As this blog has discussed on previous occasions, divorce mediation proceedings, and, for that matter, court-supervised mediations in general, are confidential.
This means a number of things. For one, offers to settle a case during mediation cannot later be used as evidence against one side or the other. So, for example, if a Denver resident in the course of mediation expressed a willingness to give up primary custody to the other parent, his offer cannot later be used to prove he is not interested in having custody.
In Colorado, confidentiality also applies to other statements that the parties make to the mediator or to each other in the course of the mediation, either through the mediator or to each other.

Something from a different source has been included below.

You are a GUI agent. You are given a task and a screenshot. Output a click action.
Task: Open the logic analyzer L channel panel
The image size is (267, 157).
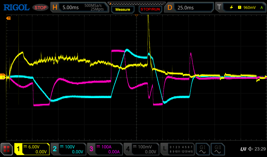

This rule allows the parties to discuss their respective cases more candidly, making mediation more like a negotiation instead of a competition.
In order to understand exactly when and to what extent a person's divorce mediation is protected by confidentiality rules, a person should speak to her attorney. Hopefully, however, these general principles can help a Centennial better understand how mediation might help her in her case.
By way of example, a high profile couple might want to consider mediation as a more private alternative to a drawn-out court battle. This can not only save a lot of time and expense but also a great deal of emotional stress that comes with being under the public microscope.
As a word of caution, however, just because mediation proceeding are confidential, it does not mean that settlement agreements filed with a court will also remain private.
Still, while not right for every case, divorce mediation gives couples the opportunity to work out their differences quietly during what is already no doubt a difficult time in their lives.